[Раздел документа]:
========

О Евтушенко, цензуре и дуэлях
Вы даже не представляете себе, что это было за время, 60-е годы! Мы, тогда молодые, только после университета, пришли в Восточно-Сибирское книжное издательство. Оно было единственным в области издательством. И нас, пятерых выпускниц, взяли туда работать!
Тогда не было старых писателей. Ну, Кунгуров, Седых – но им тогда не было и шестидесяти. Козловский, красавец, ему лет 50 было, может, и меньше. Василий Прокопьевич Трушкин, ему было всего 45 лет. Марку Сергееву – 38, а остальные – молодые совсем! Это 62-63 годы, та самая оттепель, когда «попёр» народ вот этот молодой. Откуда они брались? Вампилов пришёл после университета. Гена Машкин закончил политех, там уже начинал писать. Женя Суворов долго учился в университете, заочно, никак не мог закончить. Он писал свои рассказы и, кстати, Саня Вампилов очень ценил рассказы суворовские, из всех его многочисленных достоинств главным считал именно способность писать хорошие рассказы.
Да, все они были талантливые, умные, остроумные. И написано у них было уже немало. Но для того, чтобы их произведения начать редактировать, а тем более издавать, их должны были заметить и куда-то «запланировать». Или в альманах «Ангара», он был единственным, больше не было никаких альманахов, никаких журналов, или в какой-нибудь издательский план поставить. В издательстве тоже не очень-то разбежишься: 9 названий по прозе, 5 – по поэзии, остальное – переиздания, краеведение, общественно-политические произведения. Альманах выходил 4 раза в год, потом стал выходить 6 раз, переименовали его в «Сибирь».
Конкуренция среди писателей была невероятная; попасть «в план», чтобы в перспективе, хотя бы года через 2 где-нибудь опубликовали, было очень проблематично. Существовали разного рода редакционные, художественные советы, которые обсуждали на сто рядов каждую рукопись: что можно издавать, что нет. Как же это нужно было умудриться тогда, чтобы талантливым быть и слыть, и конъюнктуру соблюсти?!
Не забывайте, что существовал ещё обком партии. Когда план в издательстве уже утверждён, его проверяли в обкоме:
- Вот эту рукопись дайте посмотреть, и вот эту!
Помню, была история с повестью Володи Жемчужникова «Осень на двоих». Повесть была о любви. Приезжает девочка в город, в артистки поступать. Никого у неё в городе нет. Ночью она звонит в редакцию газеты, видимо, имеется в виду «Советская молодёжь». А там находится бездомный писатель, у которого нет квартиры, ничего нет, он в этой редакции живёт. Она говорит:
- Я на вокзале, у меня тяжёлый чемодан и курносый нос.
Он:
- И что мне делать?
Ну, понятно, что. Герой едет туда, на вокзал, влюбляется в эту девочку, у них осень на двоих. А обком говорит: нельзя! Как это издавать? Что это за любовь такая? Ну, издать-то издали, но что потом было!

========

[Строки данных]:
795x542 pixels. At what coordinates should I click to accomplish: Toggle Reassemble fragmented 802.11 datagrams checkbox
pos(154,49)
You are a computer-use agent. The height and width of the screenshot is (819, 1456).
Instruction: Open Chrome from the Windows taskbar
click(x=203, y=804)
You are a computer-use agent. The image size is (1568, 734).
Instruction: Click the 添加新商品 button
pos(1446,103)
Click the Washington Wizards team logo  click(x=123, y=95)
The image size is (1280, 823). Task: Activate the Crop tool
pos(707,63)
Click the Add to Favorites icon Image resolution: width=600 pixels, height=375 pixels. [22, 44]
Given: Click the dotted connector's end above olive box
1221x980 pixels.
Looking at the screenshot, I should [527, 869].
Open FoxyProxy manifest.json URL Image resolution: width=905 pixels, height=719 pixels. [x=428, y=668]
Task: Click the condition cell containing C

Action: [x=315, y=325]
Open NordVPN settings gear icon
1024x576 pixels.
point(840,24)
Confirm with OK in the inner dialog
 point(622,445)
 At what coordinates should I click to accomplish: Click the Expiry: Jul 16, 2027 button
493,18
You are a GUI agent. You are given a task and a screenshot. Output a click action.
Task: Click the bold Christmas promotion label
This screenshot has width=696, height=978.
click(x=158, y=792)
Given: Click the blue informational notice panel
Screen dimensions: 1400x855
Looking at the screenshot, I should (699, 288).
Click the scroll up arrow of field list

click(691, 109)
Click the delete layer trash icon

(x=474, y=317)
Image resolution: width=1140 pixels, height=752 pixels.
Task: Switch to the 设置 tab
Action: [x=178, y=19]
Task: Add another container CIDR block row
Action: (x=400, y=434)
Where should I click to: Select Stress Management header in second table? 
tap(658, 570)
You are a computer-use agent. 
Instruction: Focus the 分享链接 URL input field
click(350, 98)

========

[Короткое задание]: Продолжите текст о работе в Восточно-Сибирском книжном издательстве в 60-е годы, начав сразу после его последнего предложения.

[Результат ниже]:
Помню, Пётр Фёдорович Московских, на тот момент партийный функционер, к нам приходил, собрание проводил:
- Была же установка не издавать.
Хотя, что тут такого по нынешним временам, смешно представить. Никаких проституток – помину нет, чистые отношения. «Но вот, чистые – они же незарегистрированные, как это так?» То есть иногда приходилось бороться «за любовь».
Или вот, например, как-то издавали поэтическую книжку, Гена Головатый написал. Человек был несчастный, недвижимый – руки-ноги не работали. Он звонил в комсомольские органы, говорил, что он приехал, ему выделяли двух-трёх комсомольцев, которые его переносили. Стихи у него, конечно, не были оптимистичными. Хорошо, что вообще были стихи. И кстати, неплохие. Одно стихотворение-миниатюра заканчивалось так:
Вот и ещё один день прошёл,
Бессолнечный зимний день.
Цензура говорила: уберите «бессолнечный», вставьте «солнечный». Это взять и стихотворение уничтожить напрочь – какой «солнечный»?! Потом всё-таки напечатали. А цензура ведь чувствовала, что человеку нехорошо, если у него день бессолнечный, оптимизма-то, получается, в жизни маловато! И сколько было таких наплывов, когда нельзя одно, потом нельзя совершенно другое. Помню, Трушкин прибежал однажды:
- У меня Пётр I «вылетел» из именного указателя! Царей, оказывается, не надо прославлять!
У него другие цари тоже были, Николай II, например, – его точно не надо было даже упоминать, а Петра вычеркнули с ним заодно.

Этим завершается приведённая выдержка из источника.